I’m not against the music. It just doesn’t seem to fit the trailer, other than the possibility that it is racially distinctive in a way I don’t recognize. With a beat like that, I would expect something with a little more impact, something that produces more of an adrenaline rush. This trailer definitely did not produce an adrenaline rush for me.
Instead, we get text that introduces the Black Science Fiction Society, the Debut Publication, and then moves right into a list of the genres…Science Fiction, Horror, and Fantasy. The pictures, along with the music, break the traditional WASP character standard, which is, of course, the whole point.
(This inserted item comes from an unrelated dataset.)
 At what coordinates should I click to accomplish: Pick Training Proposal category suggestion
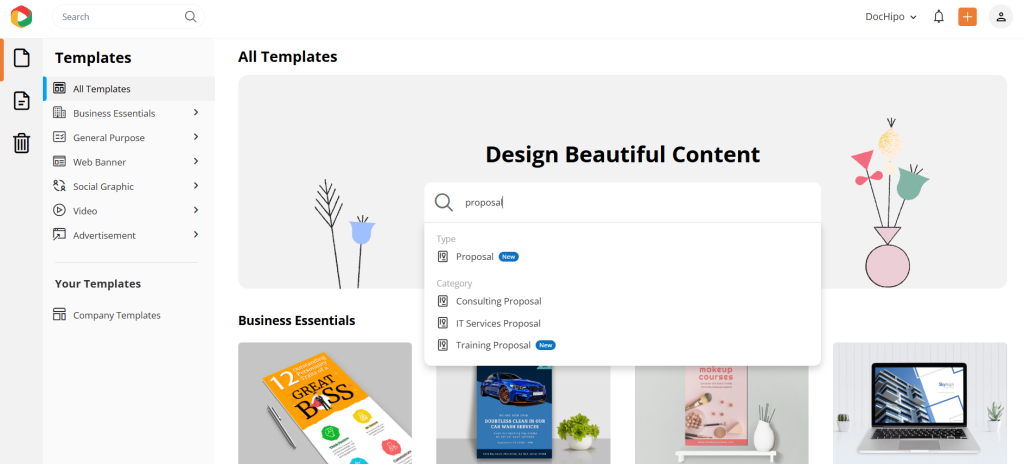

We also learn there is a mix of seasoned and up-and-coming authors represented in the anthology, and that the stories are “enthralling,” though little evidence is provided to back up those claims (like author names or story plots, characters, ect.). The trailer then provides us with the means to purchase the anthology. And that is pretty much it.
Next, I must say, as per the research I was able to do without joining said society, it seems they are what the society’s name suggests: An organization dedicated to encouraging and promoting multi-racial (particularly black) science fiction (though, they are not actually limited to science fiction). This is a good thing. In my experience, speculative fiction (especially books) tends to be race-neutral, which often leads to the default assumption of being white. Despite being immersed in a white-dominated culture from birth, I’ve never really understood the assumption that the future (in particular) would be white-dominated, considering that “white” is the minority race, globally speaking, and it also tends to be the recessive race, meaning a multi-racial couple is more likely to have a child with a medium or darker skin tone than one with a lighter skin tone. So, sure, multi-racial speculative fiction is all to the good. And, unfortunately, to get us there we have to have organizations and people devoted to getting us there; otherwise, we’d have already been there instead of needing to get there. Awareness doesn’t happen by itself, and getting people to actually veer from preconceived notions is even harder.
So, I do not object to their purpose. Nor do I object to an anthology that is selected based on purpose-driven criteria. But, unless the purpose-driven nature of the work is all that it has going for it (which, by the way, would not be good for either the purpose or the anthology), then the purpose should not be the most engaging thing about the trailer.
I may love this book. I may want to buy it. I may want to read it. But I wouldn’t possibly know that, because I don’t have enough information to pique my interest, let alone have a strong incentive to act. All I know about the book is that the content was selected based on purpose-driven criteria and that it includes science fiction, horror and fantasy. That’s not enough to make for a strong pitch, let alone a sale.